Work required: What you give back should be only the lines from the one holding "Image resolution: width=1486" through the final line of the records, each reproduced exactly.

Material supplied:
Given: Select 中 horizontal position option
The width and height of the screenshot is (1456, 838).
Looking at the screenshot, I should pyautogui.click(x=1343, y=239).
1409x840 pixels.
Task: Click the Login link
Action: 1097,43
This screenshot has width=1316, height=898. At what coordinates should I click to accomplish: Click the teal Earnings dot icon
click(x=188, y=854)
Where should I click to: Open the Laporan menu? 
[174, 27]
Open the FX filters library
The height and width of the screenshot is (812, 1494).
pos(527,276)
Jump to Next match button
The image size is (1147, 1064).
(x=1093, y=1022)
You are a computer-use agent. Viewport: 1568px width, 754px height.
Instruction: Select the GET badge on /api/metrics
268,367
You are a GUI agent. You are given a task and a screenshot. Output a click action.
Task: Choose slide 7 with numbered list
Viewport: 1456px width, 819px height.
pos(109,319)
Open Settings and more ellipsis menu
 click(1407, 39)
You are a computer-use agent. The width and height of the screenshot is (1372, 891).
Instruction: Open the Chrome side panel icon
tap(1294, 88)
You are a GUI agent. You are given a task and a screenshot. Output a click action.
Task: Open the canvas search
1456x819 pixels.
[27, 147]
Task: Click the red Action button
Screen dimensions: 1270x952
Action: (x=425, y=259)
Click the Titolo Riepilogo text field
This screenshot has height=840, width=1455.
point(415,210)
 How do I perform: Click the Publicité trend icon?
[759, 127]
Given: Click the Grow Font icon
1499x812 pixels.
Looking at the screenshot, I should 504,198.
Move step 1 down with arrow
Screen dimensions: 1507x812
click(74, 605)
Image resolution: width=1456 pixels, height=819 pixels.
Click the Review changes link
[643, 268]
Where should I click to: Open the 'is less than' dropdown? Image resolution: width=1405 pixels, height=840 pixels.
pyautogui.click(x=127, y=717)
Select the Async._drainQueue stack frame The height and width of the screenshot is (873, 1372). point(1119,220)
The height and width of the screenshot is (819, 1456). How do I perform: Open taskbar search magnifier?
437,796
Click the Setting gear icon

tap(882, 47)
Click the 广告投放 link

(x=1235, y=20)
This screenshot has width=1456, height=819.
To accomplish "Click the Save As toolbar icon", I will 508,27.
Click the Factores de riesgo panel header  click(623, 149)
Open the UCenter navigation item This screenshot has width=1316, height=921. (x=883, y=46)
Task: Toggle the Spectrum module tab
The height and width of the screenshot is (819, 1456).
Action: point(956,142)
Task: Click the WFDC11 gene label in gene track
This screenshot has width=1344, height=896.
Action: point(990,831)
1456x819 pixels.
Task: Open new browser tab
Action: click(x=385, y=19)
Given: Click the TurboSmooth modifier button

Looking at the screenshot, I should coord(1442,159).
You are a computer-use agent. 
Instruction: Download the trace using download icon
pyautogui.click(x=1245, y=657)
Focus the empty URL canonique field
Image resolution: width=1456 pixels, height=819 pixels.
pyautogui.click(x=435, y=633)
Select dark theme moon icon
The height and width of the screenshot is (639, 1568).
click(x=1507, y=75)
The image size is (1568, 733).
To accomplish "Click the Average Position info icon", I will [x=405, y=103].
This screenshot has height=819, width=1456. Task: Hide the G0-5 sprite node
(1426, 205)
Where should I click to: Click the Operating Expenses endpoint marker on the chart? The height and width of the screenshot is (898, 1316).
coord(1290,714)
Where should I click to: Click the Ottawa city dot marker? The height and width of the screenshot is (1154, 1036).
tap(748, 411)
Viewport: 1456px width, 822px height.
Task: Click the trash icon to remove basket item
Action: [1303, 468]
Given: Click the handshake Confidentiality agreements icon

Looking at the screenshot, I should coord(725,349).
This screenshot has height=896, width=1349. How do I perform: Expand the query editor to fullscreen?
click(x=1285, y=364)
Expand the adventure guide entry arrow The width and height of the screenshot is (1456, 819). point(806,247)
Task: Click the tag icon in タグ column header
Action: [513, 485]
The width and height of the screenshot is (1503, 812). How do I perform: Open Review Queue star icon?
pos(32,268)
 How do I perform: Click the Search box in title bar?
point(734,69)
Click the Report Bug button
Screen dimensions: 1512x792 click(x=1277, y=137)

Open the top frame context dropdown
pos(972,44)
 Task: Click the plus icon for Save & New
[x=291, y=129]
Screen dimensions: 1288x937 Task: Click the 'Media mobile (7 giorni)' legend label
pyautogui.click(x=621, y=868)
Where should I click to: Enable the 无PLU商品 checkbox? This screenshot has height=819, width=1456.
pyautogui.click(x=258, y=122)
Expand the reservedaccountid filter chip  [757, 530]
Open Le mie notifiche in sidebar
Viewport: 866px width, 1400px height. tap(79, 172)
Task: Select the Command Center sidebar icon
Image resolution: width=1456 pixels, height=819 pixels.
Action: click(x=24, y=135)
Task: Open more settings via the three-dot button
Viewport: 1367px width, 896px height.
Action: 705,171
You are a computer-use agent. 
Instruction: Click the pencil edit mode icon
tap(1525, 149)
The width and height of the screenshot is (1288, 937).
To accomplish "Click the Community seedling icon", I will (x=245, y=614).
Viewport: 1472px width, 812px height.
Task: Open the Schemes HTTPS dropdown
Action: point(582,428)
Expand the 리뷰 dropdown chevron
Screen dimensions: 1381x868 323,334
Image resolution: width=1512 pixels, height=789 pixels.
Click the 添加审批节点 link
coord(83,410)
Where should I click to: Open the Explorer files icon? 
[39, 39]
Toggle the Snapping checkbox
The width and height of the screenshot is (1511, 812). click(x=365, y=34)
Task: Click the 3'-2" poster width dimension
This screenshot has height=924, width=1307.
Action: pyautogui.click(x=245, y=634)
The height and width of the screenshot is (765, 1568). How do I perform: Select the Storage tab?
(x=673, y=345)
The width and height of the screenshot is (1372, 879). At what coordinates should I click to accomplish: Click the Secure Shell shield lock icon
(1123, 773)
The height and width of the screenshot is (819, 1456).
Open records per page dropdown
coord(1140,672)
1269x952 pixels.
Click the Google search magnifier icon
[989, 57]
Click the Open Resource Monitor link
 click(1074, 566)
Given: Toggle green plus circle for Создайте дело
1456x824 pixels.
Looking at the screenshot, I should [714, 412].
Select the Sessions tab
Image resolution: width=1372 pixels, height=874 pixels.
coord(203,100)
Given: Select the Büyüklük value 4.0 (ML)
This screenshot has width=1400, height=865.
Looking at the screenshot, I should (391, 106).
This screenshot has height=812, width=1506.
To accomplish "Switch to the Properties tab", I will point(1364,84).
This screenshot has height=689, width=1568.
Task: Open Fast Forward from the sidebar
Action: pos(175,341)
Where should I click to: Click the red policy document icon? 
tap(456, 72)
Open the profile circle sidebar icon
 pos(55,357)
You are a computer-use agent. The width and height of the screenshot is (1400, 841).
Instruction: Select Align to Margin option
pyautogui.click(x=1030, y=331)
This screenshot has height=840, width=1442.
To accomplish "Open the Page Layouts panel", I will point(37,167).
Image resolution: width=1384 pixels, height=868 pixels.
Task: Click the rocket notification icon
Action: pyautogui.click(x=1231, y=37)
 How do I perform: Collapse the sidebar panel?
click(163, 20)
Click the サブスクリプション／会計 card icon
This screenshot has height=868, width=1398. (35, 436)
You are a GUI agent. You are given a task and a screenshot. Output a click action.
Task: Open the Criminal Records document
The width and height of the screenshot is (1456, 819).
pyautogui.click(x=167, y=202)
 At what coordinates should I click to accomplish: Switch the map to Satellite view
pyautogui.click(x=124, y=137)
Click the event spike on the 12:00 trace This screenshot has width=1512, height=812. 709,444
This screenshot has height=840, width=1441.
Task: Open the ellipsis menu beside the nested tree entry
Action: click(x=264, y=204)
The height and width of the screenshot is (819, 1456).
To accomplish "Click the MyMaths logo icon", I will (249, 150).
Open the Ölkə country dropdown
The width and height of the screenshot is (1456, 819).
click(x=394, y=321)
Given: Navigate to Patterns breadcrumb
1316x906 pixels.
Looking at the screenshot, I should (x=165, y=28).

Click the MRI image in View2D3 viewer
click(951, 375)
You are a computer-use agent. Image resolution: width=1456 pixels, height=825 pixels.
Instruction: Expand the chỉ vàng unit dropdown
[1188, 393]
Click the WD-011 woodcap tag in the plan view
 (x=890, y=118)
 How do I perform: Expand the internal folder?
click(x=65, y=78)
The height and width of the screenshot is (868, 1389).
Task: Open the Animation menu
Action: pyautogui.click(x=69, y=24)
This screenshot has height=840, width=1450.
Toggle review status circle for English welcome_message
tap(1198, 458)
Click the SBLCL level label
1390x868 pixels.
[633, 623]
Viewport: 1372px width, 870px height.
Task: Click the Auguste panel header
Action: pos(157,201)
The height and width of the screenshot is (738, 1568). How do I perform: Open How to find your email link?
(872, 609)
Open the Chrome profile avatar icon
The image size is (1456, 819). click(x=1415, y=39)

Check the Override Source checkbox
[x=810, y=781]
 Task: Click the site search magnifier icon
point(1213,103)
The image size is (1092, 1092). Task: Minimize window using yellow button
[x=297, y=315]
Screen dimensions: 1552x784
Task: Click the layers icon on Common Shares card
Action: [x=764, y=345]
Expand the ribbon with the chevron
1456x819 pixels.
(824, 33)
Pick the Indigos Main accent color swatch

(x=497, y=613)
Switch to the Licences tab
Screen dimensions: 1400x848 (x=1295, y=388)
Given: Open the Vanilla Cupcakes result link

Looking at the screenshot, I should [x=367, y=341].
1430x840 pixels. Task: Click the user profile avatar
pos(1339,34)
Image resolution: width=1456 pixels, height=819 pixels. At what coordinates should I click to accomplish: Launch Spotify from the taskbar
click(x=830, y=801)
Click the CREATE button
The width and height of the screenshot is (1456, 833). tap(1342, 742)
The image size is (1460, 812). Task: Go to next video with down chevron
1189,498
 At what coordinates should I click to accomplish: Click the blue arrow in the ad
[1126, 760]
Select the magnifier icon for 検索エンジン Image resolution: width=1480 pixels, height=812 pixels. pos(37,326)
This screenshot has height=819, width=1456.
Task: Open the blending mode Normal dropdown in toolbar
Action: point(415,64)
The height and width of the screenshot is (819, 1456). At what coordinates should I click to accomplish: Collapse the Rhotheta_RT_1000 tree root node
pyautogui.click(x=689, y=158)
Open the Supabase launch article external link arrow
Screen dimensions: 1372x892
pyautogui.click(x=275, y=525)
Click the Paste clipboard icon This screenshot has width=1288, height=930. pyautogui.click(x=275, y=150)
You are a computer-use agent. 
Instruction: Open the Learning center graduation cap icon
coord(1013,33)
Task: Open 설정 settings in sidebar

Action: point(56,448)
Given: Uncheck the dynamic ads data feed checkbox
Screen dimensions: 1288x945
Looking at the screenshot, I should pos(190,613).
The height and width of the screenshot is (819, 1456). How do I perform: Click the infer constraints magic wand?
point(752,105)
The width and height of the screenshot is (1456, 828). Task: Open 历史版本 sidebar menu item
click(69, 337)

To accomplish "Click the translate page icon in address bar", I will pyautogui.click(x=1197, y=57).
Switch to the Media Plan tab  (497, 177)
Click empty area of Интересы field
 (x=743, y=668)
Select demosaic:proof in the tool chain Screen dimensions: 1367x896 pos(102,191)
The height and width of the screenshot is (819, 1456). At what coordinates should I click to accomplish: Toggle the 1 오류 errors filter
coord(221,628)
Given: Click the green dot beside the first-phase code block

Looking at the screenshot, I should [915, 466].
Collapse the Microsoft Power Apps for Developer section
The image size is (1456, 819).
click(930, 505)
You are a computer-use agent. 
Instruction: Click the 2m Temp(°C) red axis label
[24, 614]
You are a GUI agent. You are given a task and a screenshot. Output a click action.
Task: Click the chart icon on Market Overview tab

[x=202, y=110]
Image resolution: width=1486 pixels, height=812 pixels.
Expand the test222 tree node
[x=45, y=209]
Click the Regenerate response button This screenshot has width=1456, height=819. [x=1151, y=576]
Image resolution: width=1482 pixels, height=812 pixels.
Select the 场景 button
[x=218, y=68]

Reply:
Image resolution: width=1486 pixels, height=812 pixels.
Expand the test222 tree node
[x=45, y=209]
Click the Regenerate response button This screenshot has width=1456, height=819. [x=1151, y=576]
Image resolution: width=1482 pixels, height=812 pixels.
Select the 场景 button
[x=218, y=68]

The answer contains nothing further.